#### [WHAT YOU ARE ASKED TO DO]
Start to finish, write out the entries exactly, leaving the pictures aside.

#### [DATASET EXCERPTS]
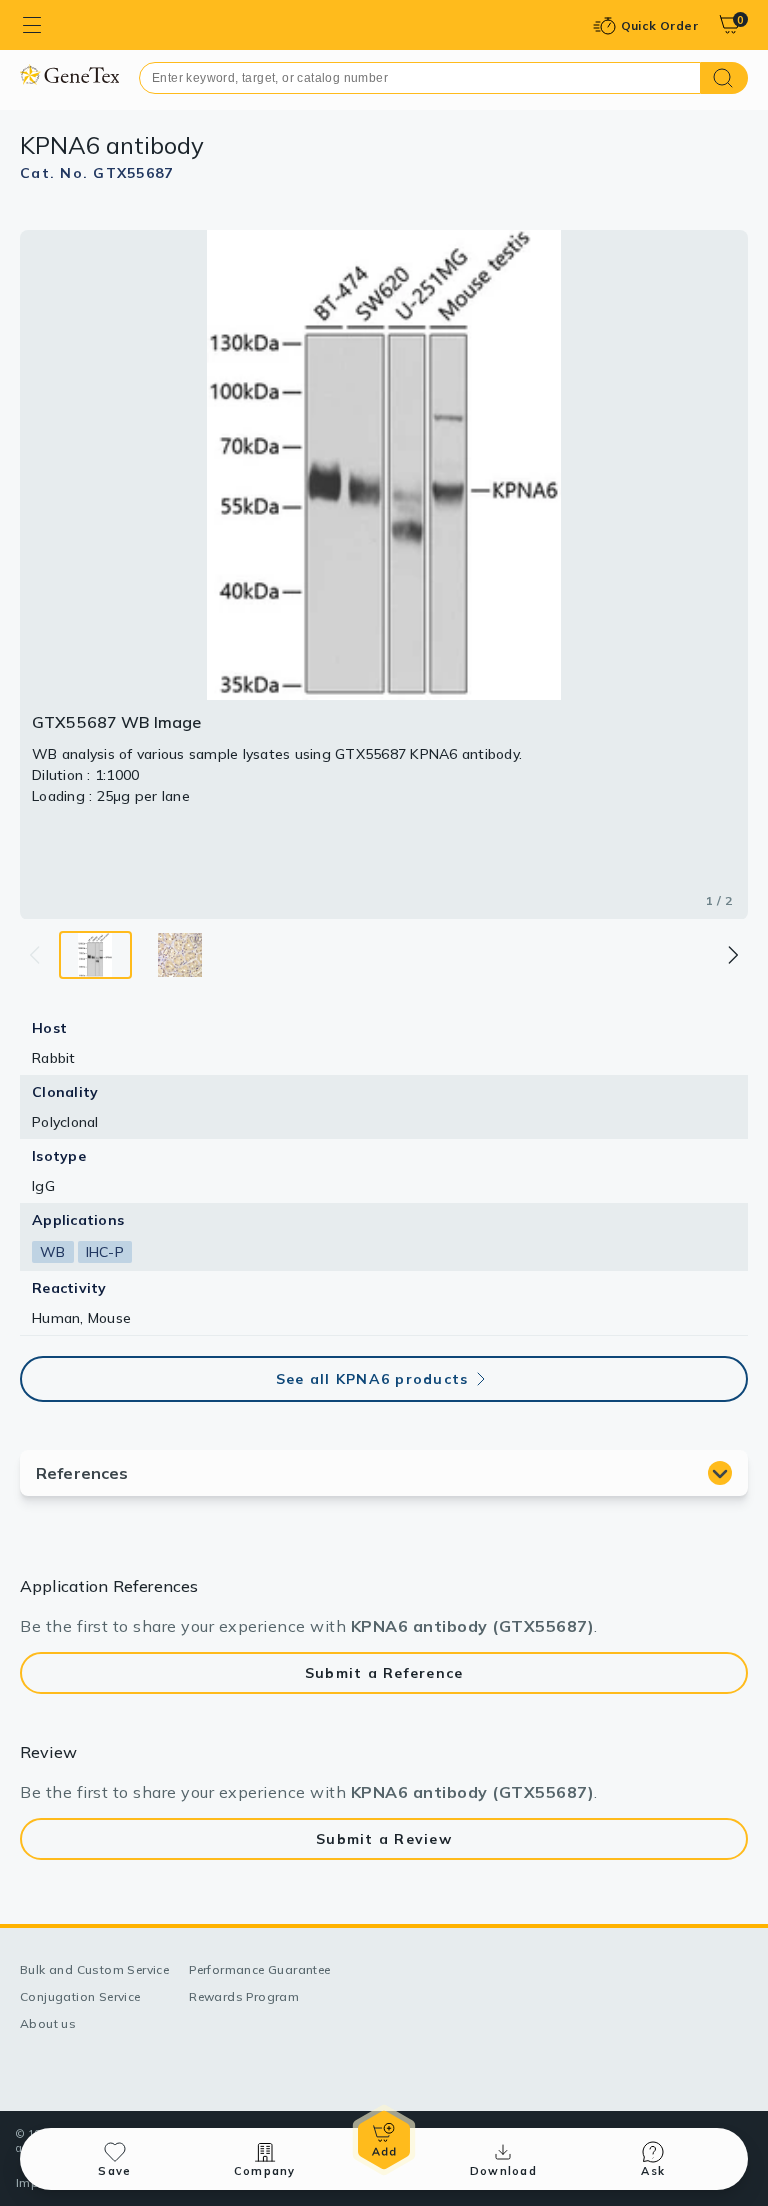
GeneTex (69, 74)
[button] (732, 955)
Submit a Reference (384, 1673)
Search (724, 78)
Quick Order (659, 25)
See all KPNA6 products (372, 1379)
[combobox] (420, 78)
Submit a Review (384, 1839)
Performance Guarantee (259, 1969)
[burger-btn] (32, 25)
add (384, 2140)
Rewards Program (244, 1996)
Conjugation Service (80, 1996)
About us (48, 2023)
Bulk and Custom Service (94, 1969)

#### [ANSWER SECTION]
GeneTex (69, 74)
[button] (732, 955)
Submit a Reference (384, 1673)
Search (724, 78)
Quick Order (659, 25)
See all KPNA6 products (372, 1379)
[combobox] (420, 78)
Submit a Review (384, 1839)
Performance Guarantee (259, 1969)
[burger-btn] (32, 25)
add (384, 2140)
Rewards Program (244, 1996)
Conjugation Service (80, 1996)
About us (48, 2023)
Bulk and Custom Service (94, 1969)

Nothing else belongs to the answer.